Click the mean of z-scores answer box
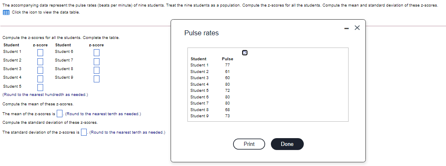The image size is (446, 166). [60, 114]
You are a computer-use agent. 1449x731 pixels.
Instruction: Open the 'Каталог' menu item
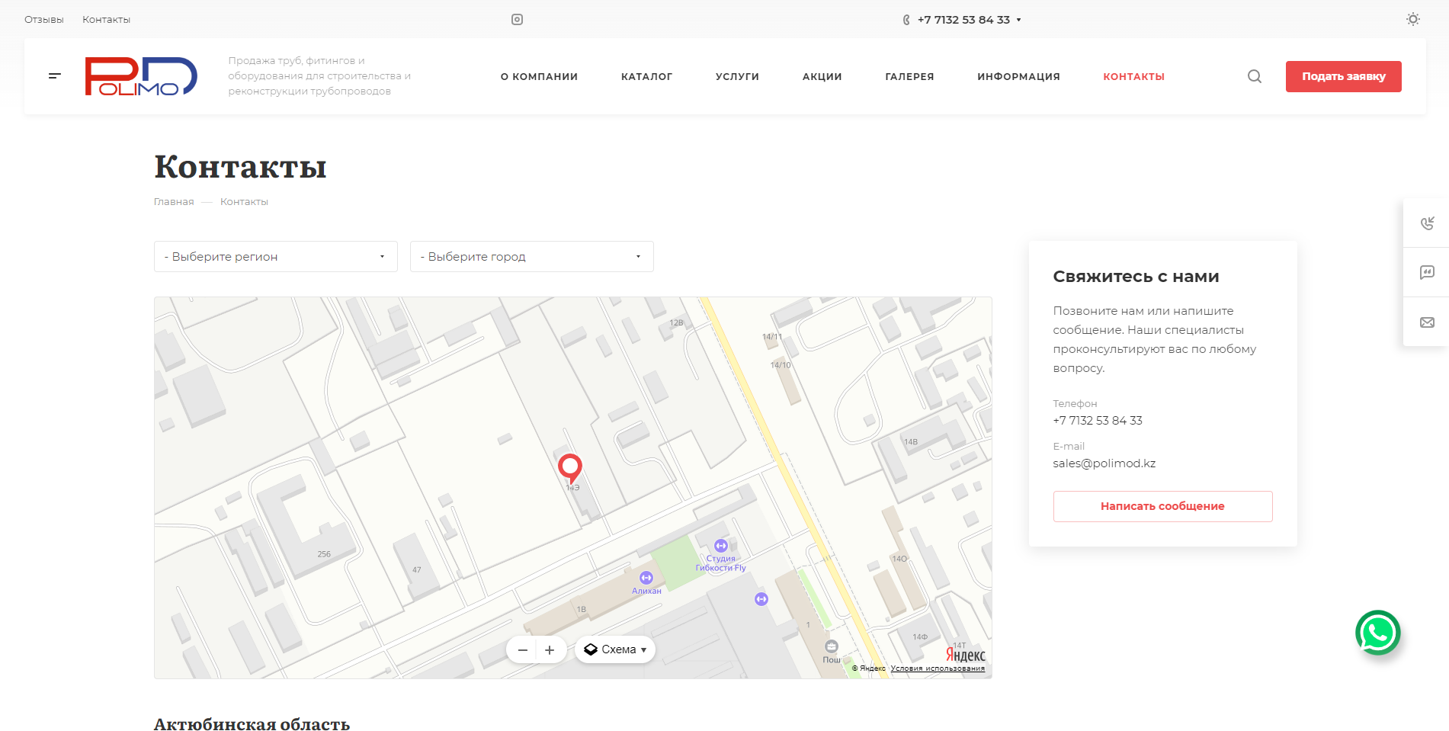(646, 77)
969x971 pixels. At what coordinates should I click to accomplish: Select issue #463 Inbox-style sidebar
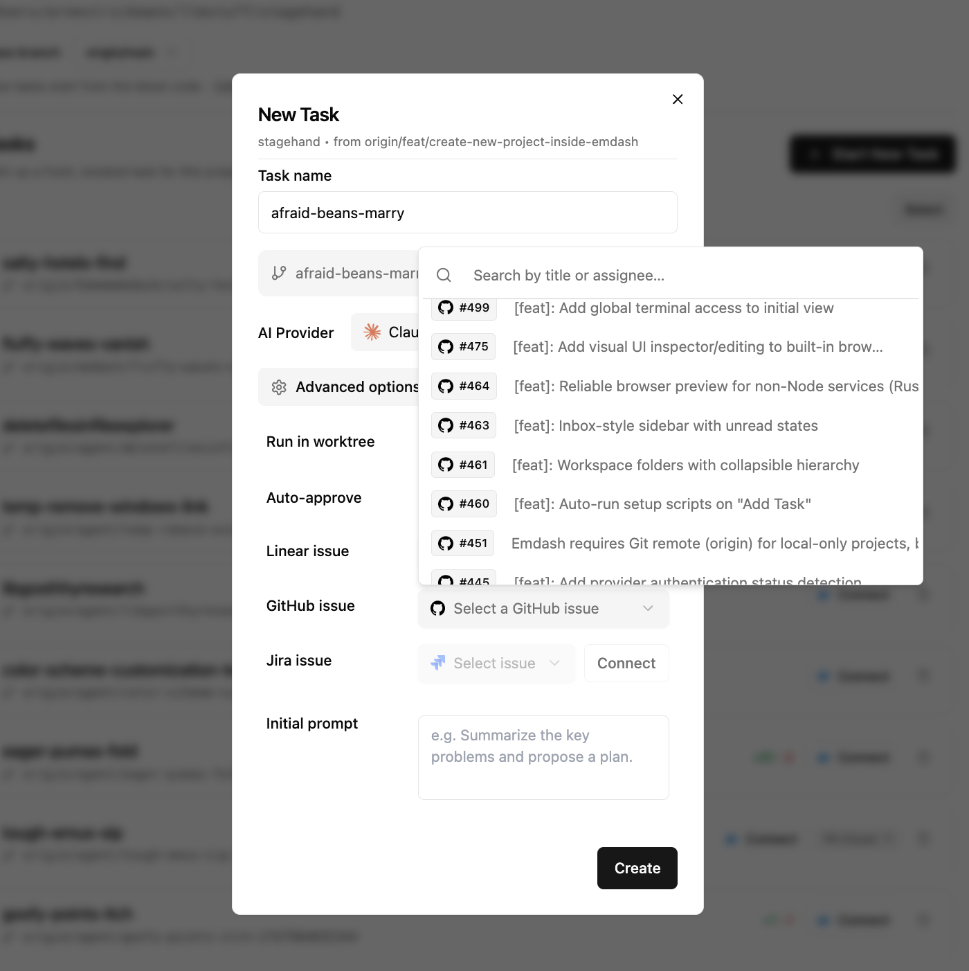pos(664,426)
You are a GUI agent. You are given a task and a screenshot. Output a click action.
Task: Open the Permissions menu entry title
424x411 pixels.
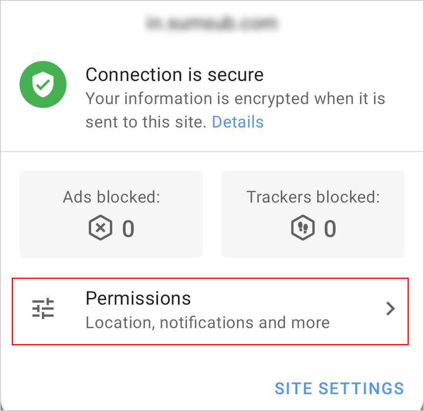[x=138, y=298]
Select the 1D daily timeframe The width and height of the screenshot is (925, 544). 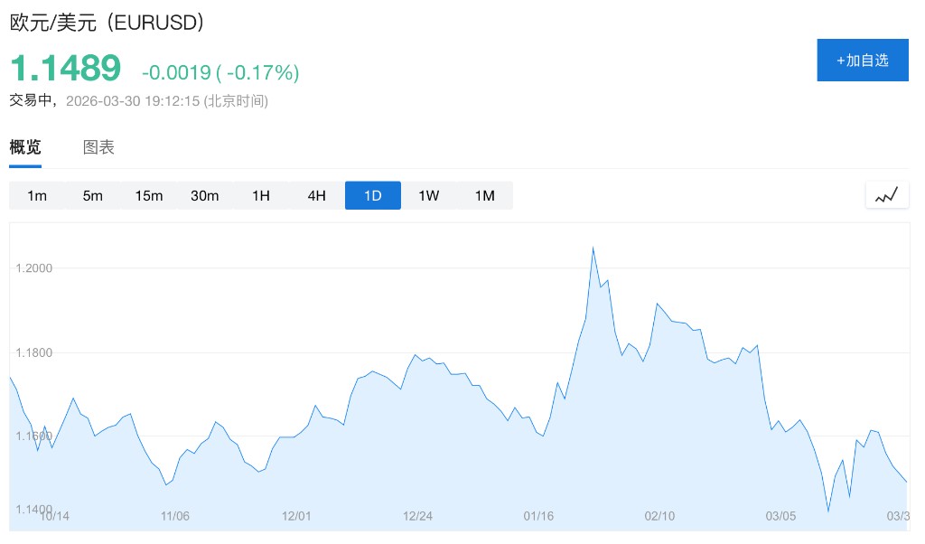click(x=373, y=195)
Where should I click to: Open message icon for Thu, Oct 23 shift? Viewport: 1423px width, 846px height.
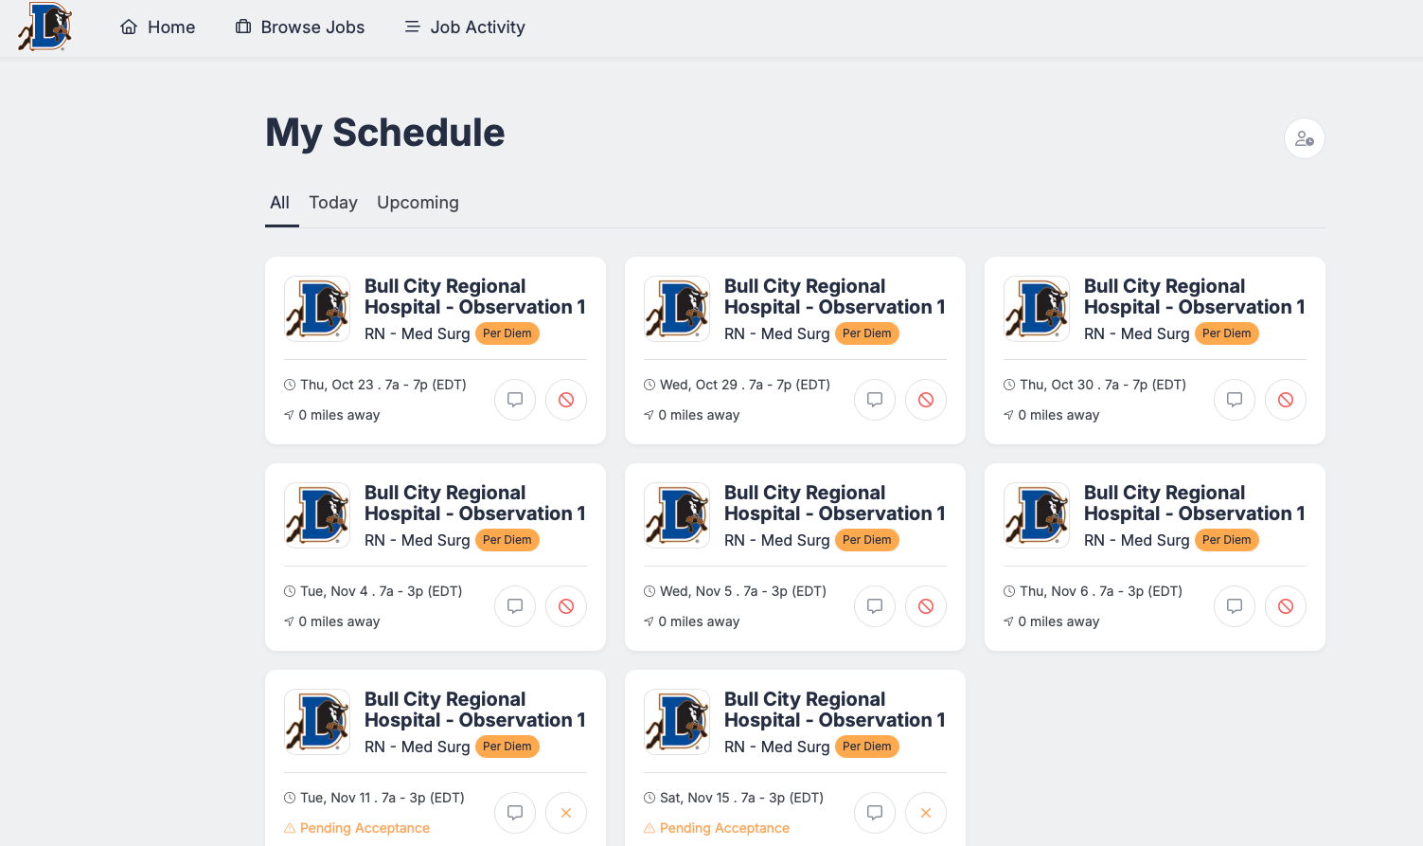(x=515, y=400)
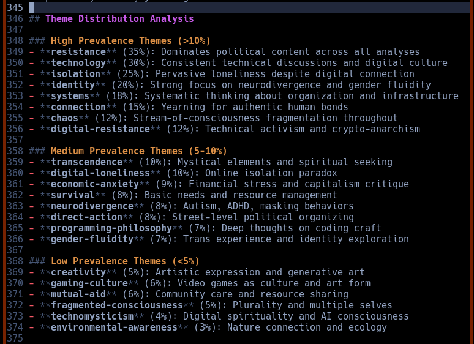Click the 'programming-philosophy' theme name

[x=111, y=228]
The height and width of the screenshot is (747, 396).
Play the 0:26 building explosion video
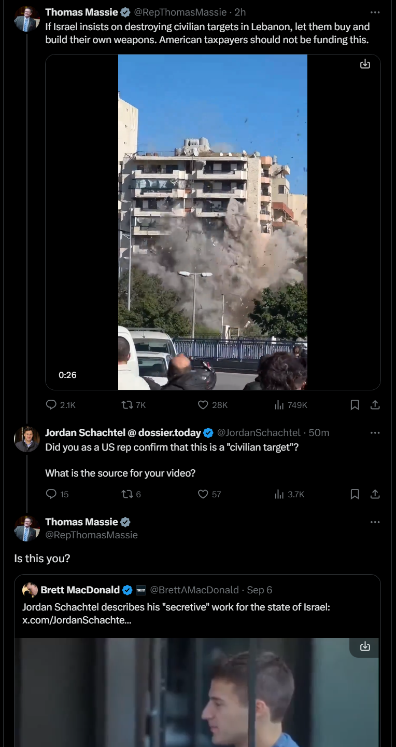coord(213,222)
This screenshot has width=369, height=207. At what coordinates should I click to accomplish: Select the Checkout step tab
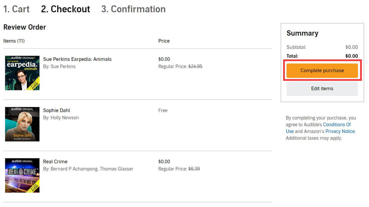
——
* _Task_: Count how many lines of the material hold the string "agent". Give the number and nothing more.

* _Response area_: 2